[Edu-sig] Python for Natural Language Processing

Steven Bird sb at csse.unimelb.edu.au
Wed Oct 17 02:46:24 CEST 2007

NLTK-Lite version 0.9 has been released -- http://nltk.org/index.php

NLTK -- the Natural Language Toolkit -- is a suite of open source
Python modules, data and documentation for research and development in
natural language processing.
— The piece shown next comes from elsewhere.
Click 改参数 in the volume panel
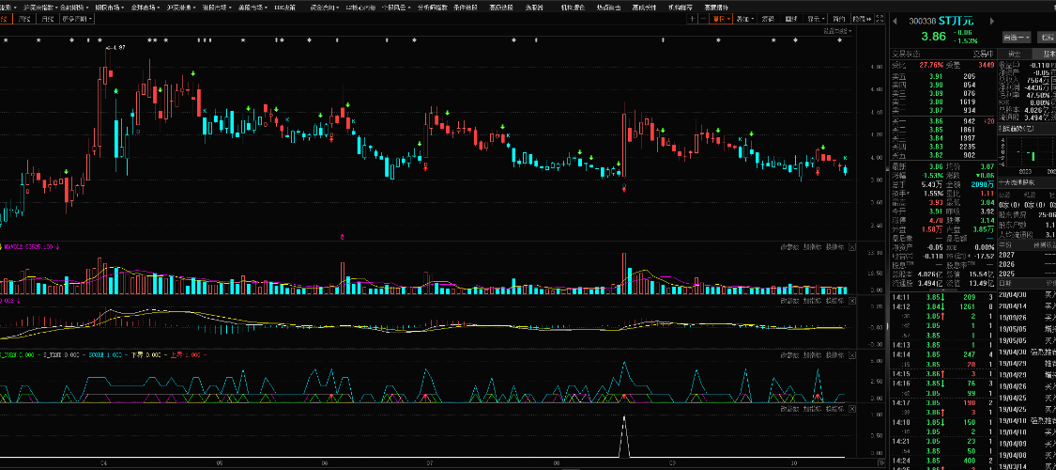1056x470 pixels. pos(790,247)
NLTK contains code supporting dozens of
NLP tasks, along with 30 popular corpora and extensive documentation
including a 360-page online book.  Distributions for Windows, Mac OSX
and Linux are available.  The toolkit has been used in 50+ university courses
in over 15 countries, and is in the top 0.1% of SourceForge projects
(32,000 downloads in the past 12 months).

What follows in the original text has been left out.